ACTIVITY: Each line in the entries that has the word "Select" has to be copied.

Data items
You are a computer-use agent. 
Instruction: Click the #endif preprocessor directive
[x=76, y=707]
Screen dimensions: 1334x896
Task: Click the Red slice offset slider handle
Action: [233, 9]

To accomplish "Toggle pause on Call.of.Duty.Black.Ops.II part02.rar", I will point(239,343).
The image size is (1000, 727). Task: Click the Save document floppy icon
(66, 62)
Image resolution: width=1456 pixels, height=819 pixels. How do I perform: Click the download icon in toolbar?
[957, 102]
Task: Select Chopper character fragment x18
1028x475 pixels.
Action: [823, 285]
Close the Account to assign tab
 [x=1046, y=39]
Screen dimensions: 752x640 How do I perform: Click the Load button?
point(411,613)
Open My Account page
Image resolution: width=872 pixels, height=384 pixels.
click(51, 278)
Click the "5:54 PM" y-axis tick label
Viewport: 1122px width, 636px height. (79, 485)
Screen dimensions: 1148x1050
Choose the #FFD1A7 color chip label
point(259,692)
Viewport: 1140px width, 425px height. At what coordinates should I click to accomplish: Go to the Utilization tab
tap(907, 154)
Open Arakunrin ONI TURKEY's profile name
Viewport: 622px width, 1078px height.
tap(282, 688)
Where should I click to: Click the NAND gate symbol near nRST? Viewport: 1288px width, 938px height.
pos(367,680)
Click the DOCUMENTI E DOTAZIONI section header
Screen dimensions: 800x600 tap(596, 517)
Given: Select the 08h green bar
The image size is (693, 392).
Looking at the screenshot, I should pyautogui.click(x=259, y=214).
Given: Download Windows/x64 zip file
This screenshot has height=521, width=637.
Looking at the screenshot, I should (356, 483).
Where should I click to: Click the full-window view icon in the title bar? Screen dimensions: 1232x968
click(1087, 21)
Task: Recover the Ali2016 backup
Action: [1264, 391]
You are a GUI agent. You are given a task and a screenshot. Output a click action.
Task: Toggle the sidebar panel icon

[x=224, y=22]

SOLUTION TO THE PROBLEM:
Task: Select Chopper character fragment x18
Given: Select the 08h green bar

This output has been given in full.